■ **Questions d'étude**:
(1) Dans l'article sur la conférence Afravih 2016, citez mot pour mot le passage qui va de "Nous avions évoqué" à "tâches fort intéressants.".
(2) Comment résumeriez-vous en deux phrases l'article sur la conférence Afravih 2016 ?
(3) Présentez sous forme de liste l'essentiel du paragraphe de l'article sur la conférence Afravih 2016 qui commence par « Nous avions évoqué ».

■ **Texte à lire**:
======
"Bonjour docteur, Ah désolé je vous ai confondu !"

Publié par Nico-Seronet le 24.04.2016
6 164 lectures
Notez l'article : 
0
 
Conférencesdélégation tâchespartage des tâches

Nous avions évoqué le premier jour de la conférence Afravih 2016 un nouveau rapport dans la répartition des tâches entre acteurs médicaux, acteurs non médicaux et acteurs communautaires. En ce troisième jour, nous avons découvert des résultats de projets de délégation de tâches fort intéressants.
======
■ **Source des données**:
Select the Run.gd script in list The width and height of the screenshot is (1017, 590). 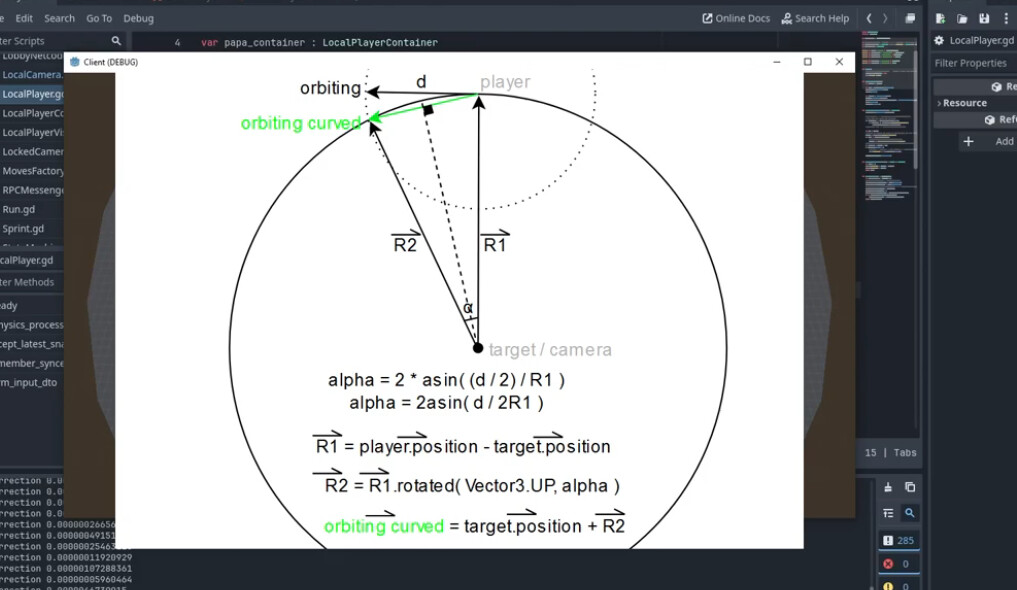pyautogui.click(x=19, y=209)
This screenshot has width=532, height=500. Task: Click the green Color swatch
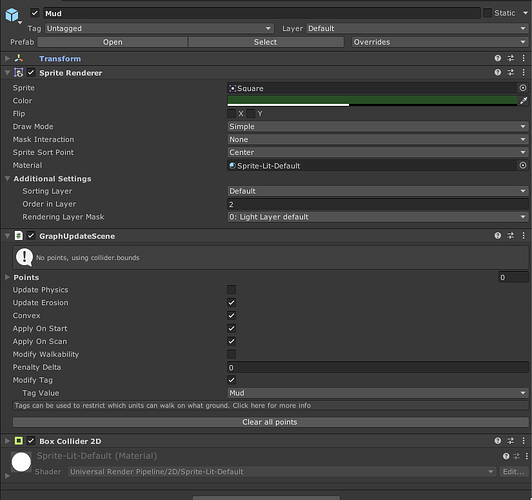(x=372, y=101)
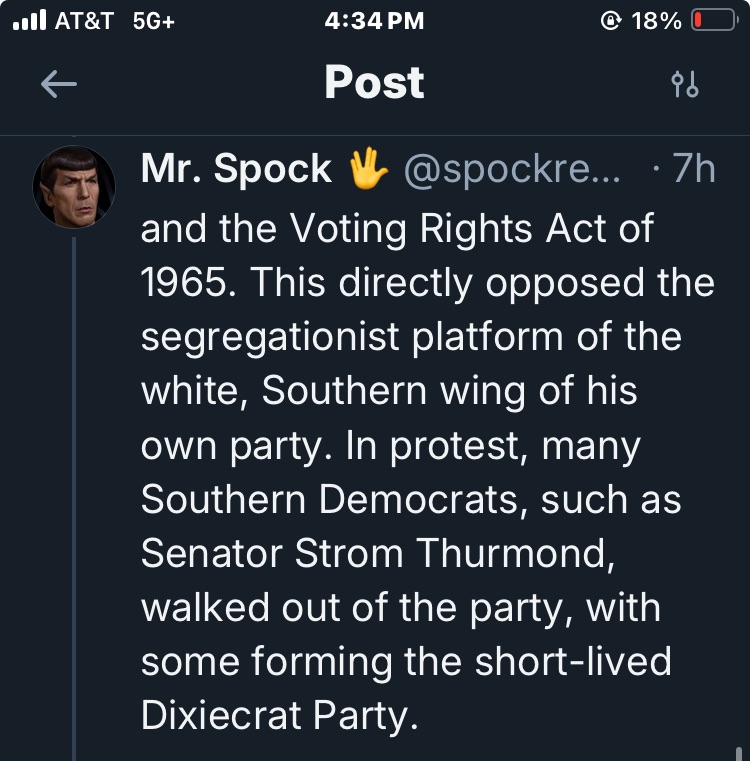
Task: Tap the back arrow to leave the post
Action: pyautogui.click(x=59, y=85)
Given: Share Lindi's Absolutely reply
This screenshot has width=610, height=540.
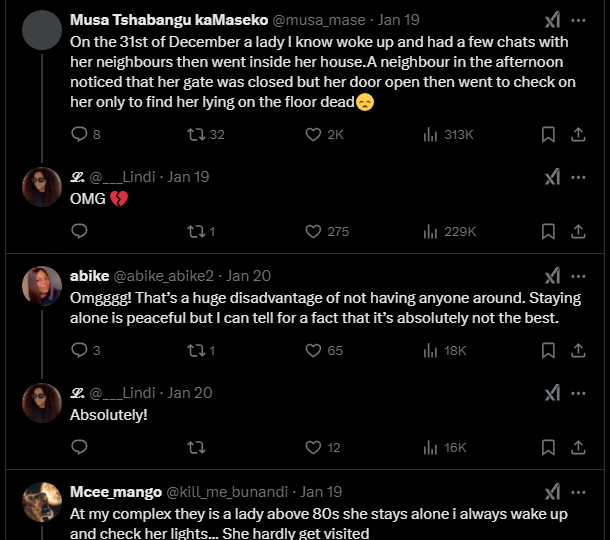Looking at the screenshot, I should coord(577,447).
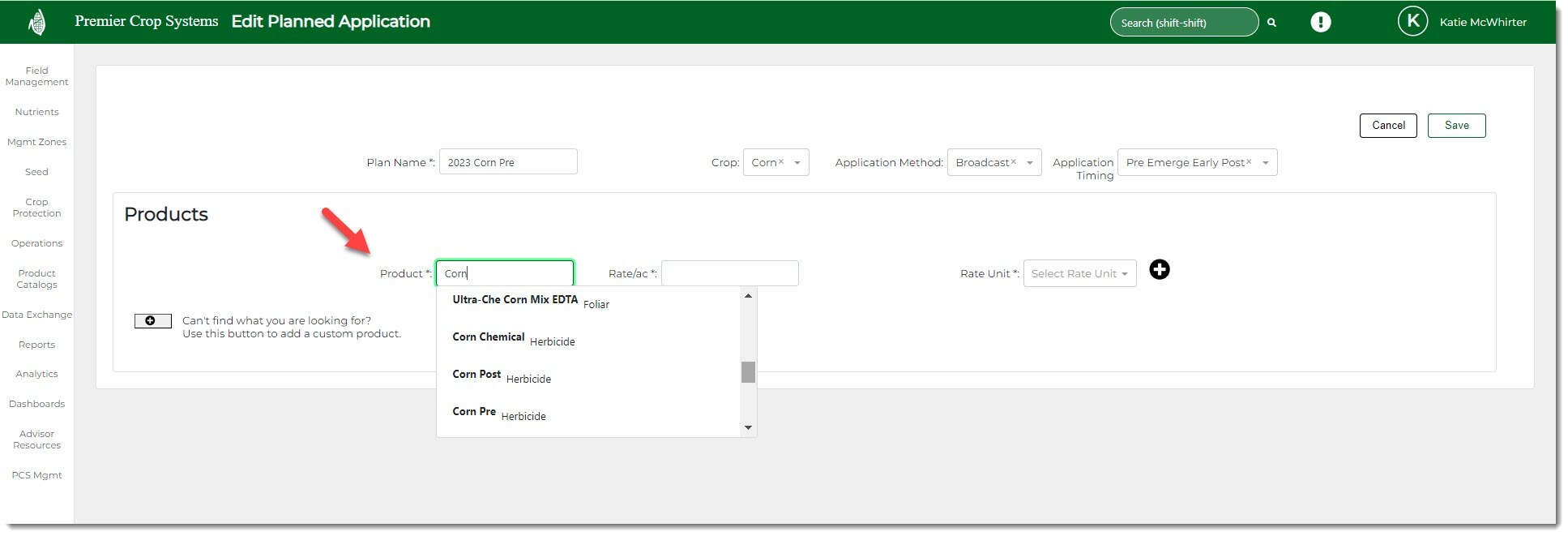Click into the Rate/ac input field

(729, 274)

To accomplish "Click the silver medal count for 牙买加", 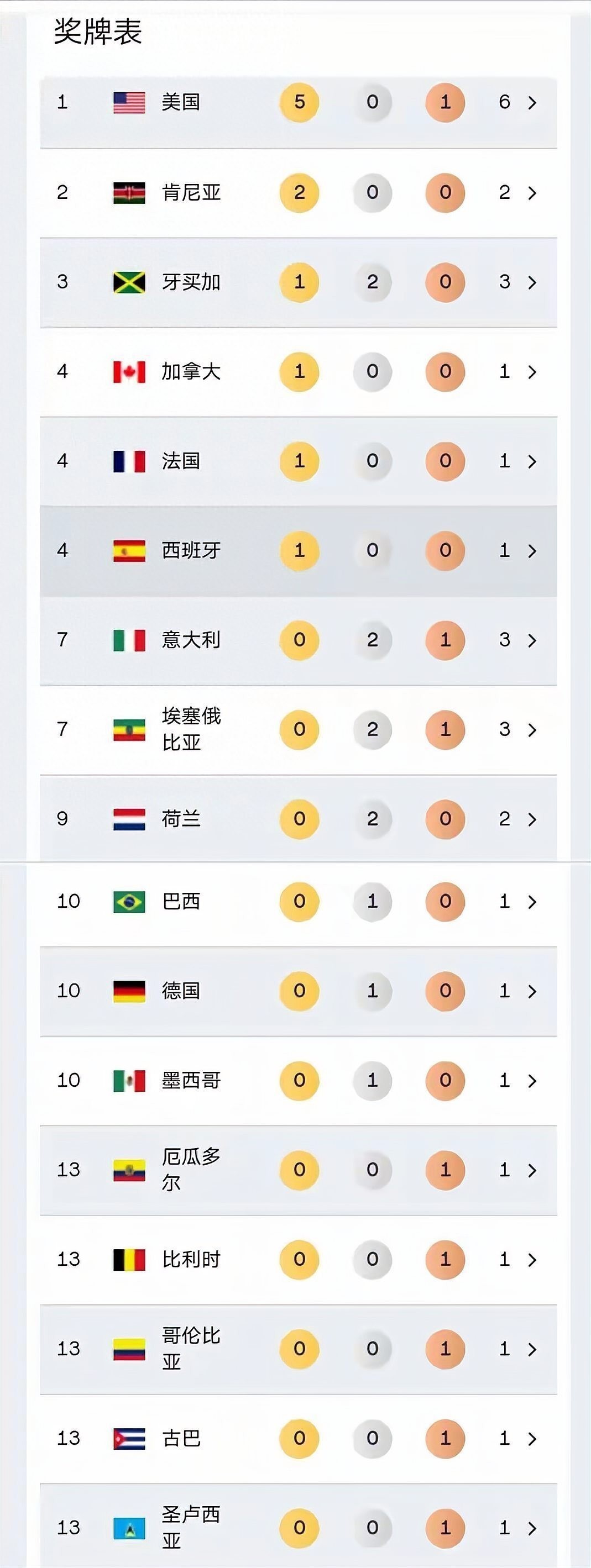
======
■ **Réponses numérotées**:
(1)
Nous avions évoqué le premier jour de la conférence Afravih 2016 un nouveau rapport dans la répartition des tâches entre acteurs médicaux, acteurs non médicaux et acteurs communautaires. En ce troisième jour, nous avons découvert des résultats de projets de délégation de tâches fort intéressants.

(2) Dès le premier jour de la conférence Afravih 2016, il avait été question d'un nouveau rapport dans la répartition des tâches entre acteurs médicaux, acteurs non médicaux et acteurs communautaires. Le troisième jour, des résultats fort intéressants de projets de délégation de tâches ont été présentés.

(3)
- Premier jour de la conférence Afravih 2016 : évocation d'un nouveau rapport dans la répartition des tâches.
- Acteurs concernés : médicaux, non médicaux et communautaires.
- Troisième jour : découverte de résultats fort intéressants de projets de délégation de tâches.